In Brazil, where he was once posted, he told a group of management trainees (all from that country's elite business schools) that the company was planning to organise a celebratory dinner at a rundown school building in a remote place, and it was up to the trainees to organise everything.

The management would not name any project leader and would only provide logistical support and a limited budget. The trainees looked lost and thought the job was daunting, almost impossible.

But it took just two days for them to regroup themselves and organize everything -- they cleaned up the place, provided electrical connections, painted the walls and organised the caterers -- all within the budget provided.

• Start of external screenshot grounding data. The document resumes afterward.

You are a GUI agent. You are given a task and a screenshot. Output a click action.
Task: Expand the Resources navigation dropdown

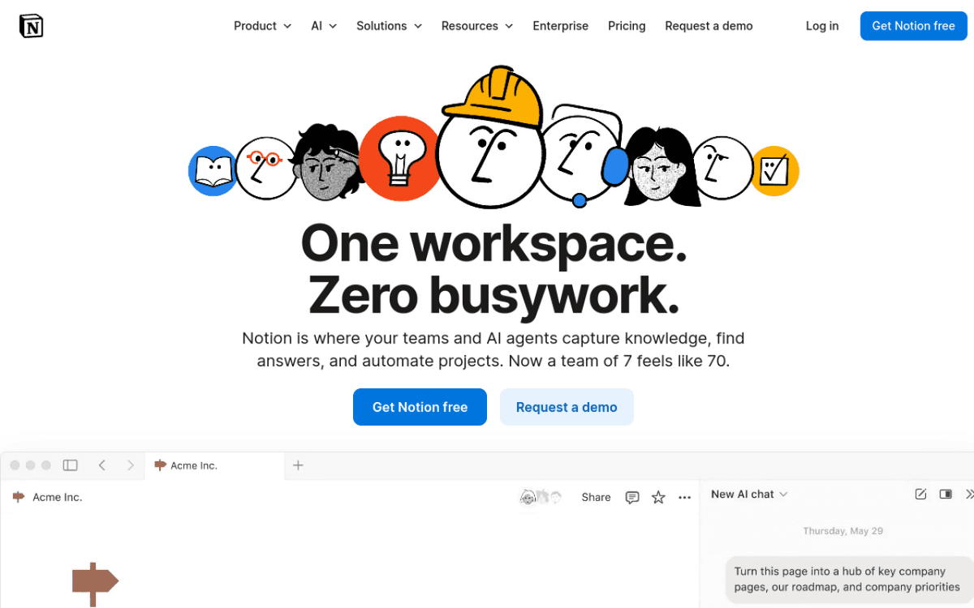click(x=476, y=25)
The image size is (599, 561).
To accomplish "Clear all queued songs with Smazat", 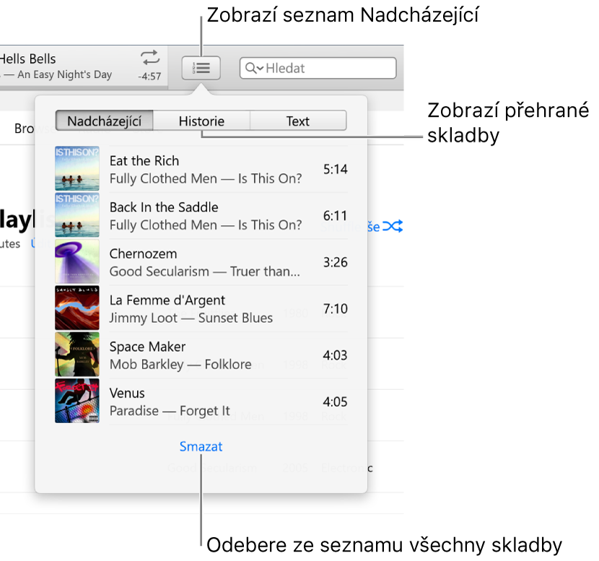I will click(x=201, y=446).
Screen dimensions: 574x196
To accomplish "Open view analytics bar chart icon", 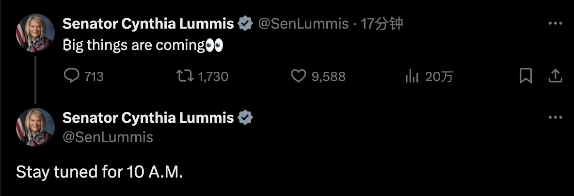I will click(412, 76).
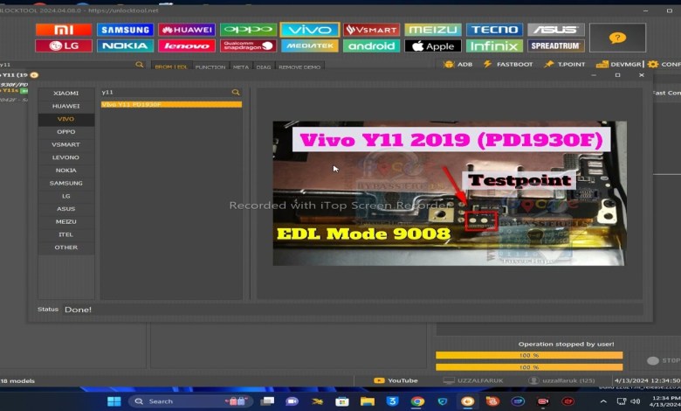Viewport: 681px width, 411px height.
Task: Open the FUNCTION tab
Action: click(210, 66)
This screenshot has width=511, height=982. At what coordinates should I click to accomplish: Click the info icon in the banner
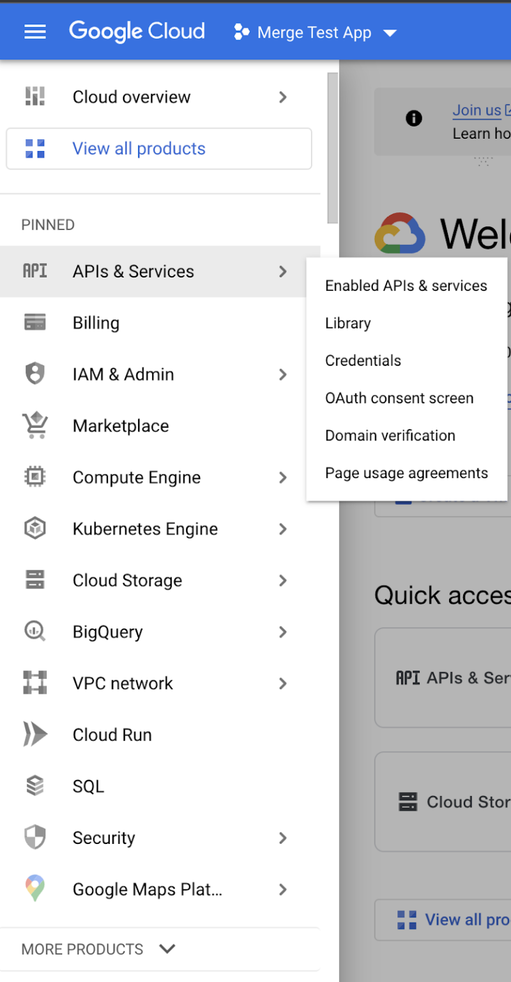coord(413,118)
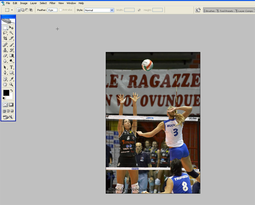Select the Zoom magnifier tool

click(x=11, y=84)
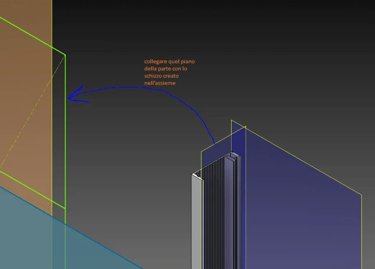This screenshot has width=375, height=269.
Task: Click the top end cap of the profile
Action: tap(232, 156)
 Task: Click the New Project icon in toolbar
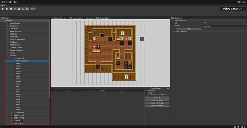2,9
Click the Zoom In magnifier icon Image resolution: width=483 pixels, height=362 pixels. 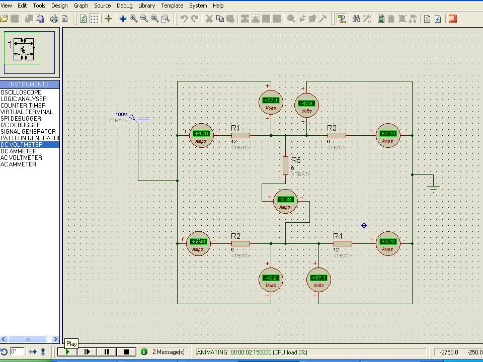pyautogui.click(x=134, y=19)
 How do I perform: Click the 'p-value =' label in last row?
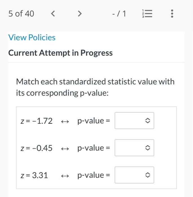click(94, 175)
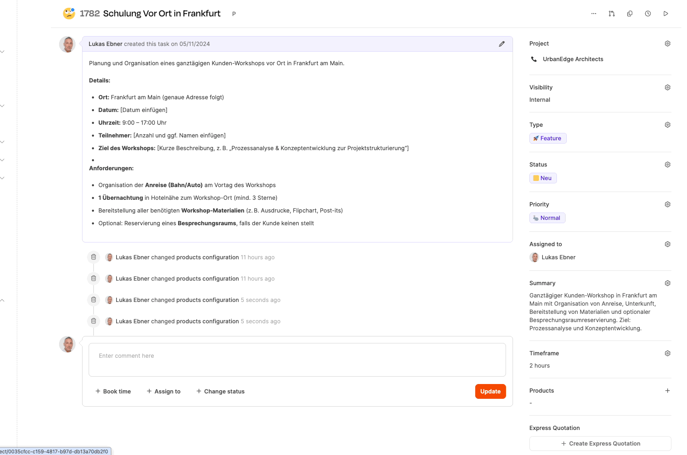Click the Book time option

(x=113, y=391)
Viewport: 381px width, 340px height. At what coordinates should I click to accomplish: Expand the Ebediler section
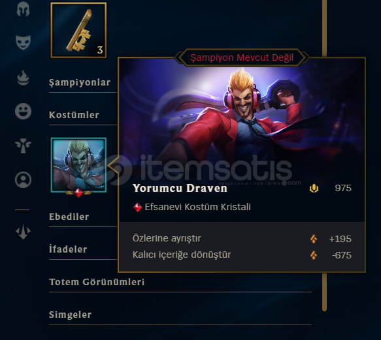[x=69, y=217]
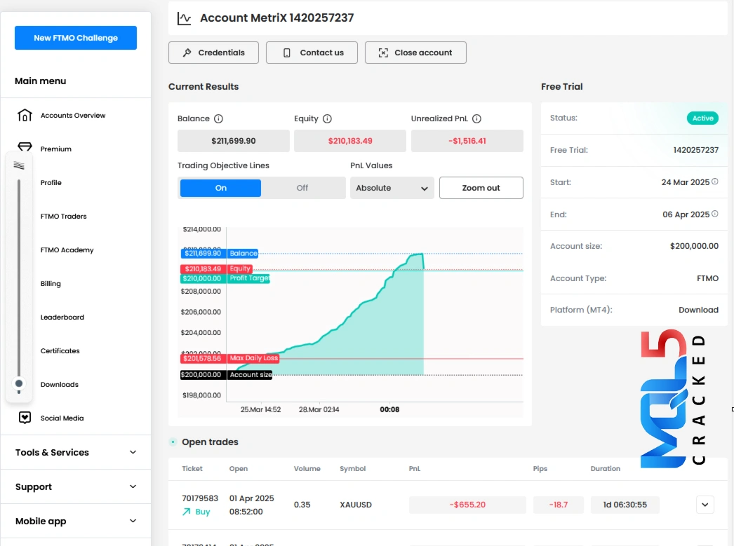This screenshot has height=546, width=734.
Task: Open the PnL Values Absolute dropdown
Action: pyautogui.click(x=392, y=188)
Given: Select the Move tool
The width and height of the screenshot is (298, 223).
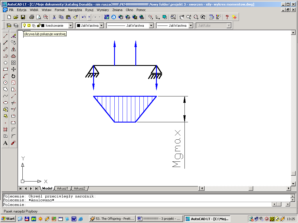Looking at the screenshot, I should click(13, 69).
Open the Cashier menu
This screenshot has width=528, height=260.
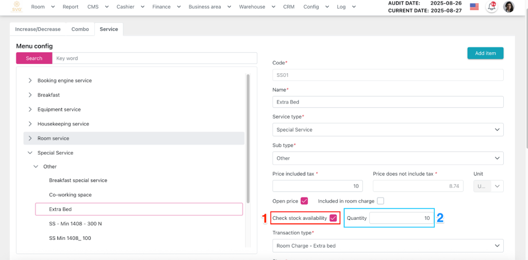click(128, 7)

The entire top management attended the dinner and the icing on the cake came when the school authorities thanked the trainees profusely for the makeover of the building. "This is the kind of experience that a management trainee in Lever gets -- something that would give them invaluable lessons for future leadership roles," Manwani said.

Exposures like these help managers to realise that they are not ivory tower theoreticians and understand the real message: take your products to the market -- whether it's the weekly cattle market or the well where village women wash their clothes.

That's why every Lever management trainee begins his or her career by spending a couple of years in a rural village, eating, sleeping, and talking with the locals.

Marketing executives make frequent visits to low-income areas where Lever's conventional hub-and-spoke distribution model, which works wonders in urban and semi-urban markets, isn't cost-effective.

Giving intense rural exposure to its future leaders is also grounded in the sound business logic that the bottom of the pyramid is not marginal anymore and that's where the market is. Rural markets account for about 30 per cent of Hindustan Lever's revenue and the potential is limitless.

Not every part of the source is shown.